At this year’s Content Marketing Awards, a global competition with winners announced at a ceremony in Cleveland, Ohio, the custom content division at The Globe and Mail took home five awards and four honorable mentions for its work this year, all but one of which going to the branded publications produced by its Globe Edge division.
Globe Edge’s work won Gold for Best New Production or Publication launch in the strategy category for its work with Grey Goose/Bacardi Canada – which included a feature that won Silver for Best How-To Article – and Gold for both Best New Publication and Best New Design in the print category for its work with KPMG Enterprise. The custom content division also won Bronze for Best School/University Publication for this year’s edition of the Canadian University Report, the top award given this year in the category.
Along with four honourable mentions Globe Edge earned, this brings the number of Content Marketing Awards the Globe has won for custom content to 19 over the last two years.
Also on the print side, Canadian winners included Staples (Silver for Most Improved Editorial), RedPoint Media & Marketing Solutions (Silver for Best Design of a New Publication for Calgary Foundation’s Spur Magazine), with honourable mentions going to Totem for its work with CAA’s Fast Forward (Best Overall Print Design and Best Use of Illustration in a Feature) and Acura’s Acura Style: Spring/Summer 2013 (Best Use of Illustration in a Feature).

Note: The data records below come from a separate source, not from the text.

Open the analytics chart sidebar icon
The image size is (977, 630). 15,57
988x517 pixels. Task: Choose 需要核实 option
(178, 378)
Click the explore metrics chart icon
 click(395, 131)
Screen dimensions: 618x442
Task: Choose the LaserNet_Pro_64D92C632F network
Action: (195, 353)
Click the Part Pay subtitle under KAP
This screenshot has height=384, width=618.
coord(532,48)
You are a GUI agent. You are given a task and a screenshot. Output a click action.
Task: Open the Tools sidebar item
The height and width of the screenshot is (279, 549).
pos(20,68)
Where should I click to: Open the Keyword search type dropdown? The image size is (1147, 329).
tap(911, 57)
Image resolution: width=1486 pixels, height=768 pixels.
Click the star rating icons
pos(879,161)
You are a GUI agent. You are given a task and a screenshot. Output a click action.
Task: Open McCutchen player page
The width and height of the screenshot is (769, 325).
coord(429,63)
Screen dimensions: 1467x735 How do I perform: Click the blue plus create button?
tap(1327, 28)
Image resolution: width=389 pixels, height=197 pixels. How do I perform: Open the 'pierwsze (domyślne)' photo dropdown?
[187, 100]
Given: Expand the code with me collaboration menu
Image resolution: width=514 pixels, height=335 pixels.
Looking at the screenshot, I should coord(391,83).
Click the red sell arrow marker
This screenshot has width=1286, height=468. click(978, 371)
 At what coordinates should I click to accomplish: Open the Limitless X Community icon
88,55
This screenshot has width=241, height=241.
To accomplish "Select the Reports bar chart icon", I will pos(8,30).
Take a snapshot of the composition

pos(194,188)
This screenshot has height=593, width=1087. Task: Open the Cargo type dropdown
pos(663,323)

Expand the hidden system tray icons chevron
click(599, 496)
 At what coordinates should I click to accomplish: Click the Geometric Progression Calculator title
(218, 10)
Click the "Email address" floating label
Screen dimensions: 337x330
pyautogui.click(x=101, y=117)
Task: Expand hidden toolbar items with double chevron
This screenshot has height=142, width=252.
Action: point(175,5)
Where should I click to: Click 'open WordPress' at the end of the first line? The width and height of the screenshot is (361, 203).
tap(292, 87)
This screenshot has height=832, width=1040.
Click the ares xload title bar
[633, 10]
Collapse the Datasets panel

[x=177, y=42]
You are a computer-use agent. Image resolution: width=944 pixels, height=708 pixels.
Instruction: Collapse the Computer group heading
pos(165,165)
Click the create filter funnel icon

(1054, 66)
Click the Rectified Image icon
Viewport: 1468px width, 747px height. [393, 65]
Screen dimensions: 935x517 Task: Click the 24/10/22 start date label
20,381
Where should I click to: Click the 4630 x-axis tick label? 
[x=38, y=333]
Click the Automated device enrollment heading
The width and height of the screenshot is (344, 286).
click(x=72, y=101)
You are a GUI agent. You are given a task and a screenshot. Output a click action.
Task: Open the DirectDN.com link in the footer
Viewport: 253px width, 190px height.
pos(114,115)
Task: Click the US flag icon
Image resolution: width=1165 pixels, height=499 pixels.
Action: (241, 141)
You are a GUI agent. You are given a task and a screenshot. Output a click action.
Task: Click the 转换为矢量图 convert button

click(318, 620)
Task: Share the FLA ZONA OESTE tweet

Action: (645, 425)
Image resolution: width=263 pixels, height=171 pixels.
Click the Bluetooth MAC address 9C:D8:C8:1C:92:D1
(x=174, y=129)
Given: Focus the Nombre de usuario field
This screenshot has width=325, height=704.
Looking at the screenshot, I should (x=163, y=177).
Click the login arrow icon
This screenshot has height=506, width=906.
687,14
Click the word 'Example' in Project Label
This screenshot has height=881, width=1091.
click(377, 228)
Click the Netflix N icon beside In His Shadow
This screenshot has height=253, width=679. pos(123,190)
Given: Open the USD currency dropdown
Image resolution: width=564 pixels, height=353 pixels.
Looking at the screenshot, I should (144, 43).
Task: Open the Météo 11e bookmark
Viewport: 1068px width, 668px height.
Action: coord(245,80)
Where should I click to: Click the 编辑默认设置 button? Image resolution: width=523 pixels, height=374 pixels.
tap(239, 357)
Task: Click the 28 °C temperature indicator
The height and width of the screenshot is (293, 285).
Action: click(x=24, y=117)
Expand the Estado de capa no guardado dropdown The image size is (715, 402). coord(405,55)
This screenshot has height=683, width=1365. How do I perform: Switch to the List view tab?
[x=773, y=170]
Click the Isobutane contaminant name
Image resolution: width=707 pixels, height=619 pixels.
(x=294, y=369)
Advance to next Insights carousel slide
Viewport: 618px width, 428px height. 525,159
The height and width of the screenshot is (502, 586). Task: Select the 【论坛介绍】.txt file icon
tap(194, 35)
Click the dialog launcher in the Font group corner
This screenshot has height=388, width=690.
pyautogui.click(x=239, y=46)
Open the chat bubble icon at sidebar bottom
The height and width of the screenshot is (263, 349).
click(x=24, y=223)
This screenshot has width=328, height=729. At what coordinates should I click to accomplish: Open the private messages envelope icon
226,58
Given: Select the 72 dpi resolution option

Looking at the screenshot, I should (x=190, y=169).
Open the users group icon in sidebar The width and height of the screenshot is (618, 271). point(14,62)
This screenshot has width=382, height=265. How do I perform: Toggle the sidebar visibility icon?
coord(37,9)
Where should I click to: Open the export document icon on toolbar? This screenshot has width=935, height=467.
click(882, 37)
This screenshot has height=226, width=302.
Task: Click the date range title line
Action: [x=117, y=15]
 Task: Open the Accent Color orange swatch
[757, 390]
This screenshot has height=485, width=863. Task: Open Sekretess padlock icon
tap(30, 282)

In digital, the Canadian Olympic Committee took home three awards for its work during this year’s Winter Olympics: Gold for Best Mobile Responsive Content, Silver for Best Infographic Series and Bronze for Best Overall Design of a Website.
A pair of Canadian companies took home Brozne awards for social media: FGL Sports in Best Use of Facebook for Content Marketing for SportChek Social Flyer and Spafax in Best Use of Instagram for its work managing Air Canada’s account.
Now in its eleventh year, the Content Marketing Awards are given by the Content Marketing Institute, choosing from over 1,100 entries from around the world in 110 categories. The winners were named two weeks ago, with the top three awards – for Agency, Marketer and Project of the Year –being announced at the Content Marketing World conference in Cleveland.
Even though advertorial writing was a major sticking point of this summer’s contract negotiations between Globe management and the union representing its reporters, Teena Poirier, director of client engagement and custom content group at the Globe and Mail, tells MiC that 30% of its ad revenue now comes from custom content, compared to 5% when she joined the team in 2005, adding that nearly every RFP the newspaper receives from both clients and agencies now has a request for it.
Poirier says that Globe Edge – a line of business within the custom content division that goes outside of the newsroom for its team members and whose work doesn’t appear on the newspaper’s own properties – is a significant contributor to that growth despite only being launched last year.
“It’s the best kept secret at the Globe,” Poirier says. “It leverages the experience and expertise that the Globe has as a storyteller and blue-chip media brand, but it’s truly owned media developed [with the client] involved in the process, unlike the other custom content products.”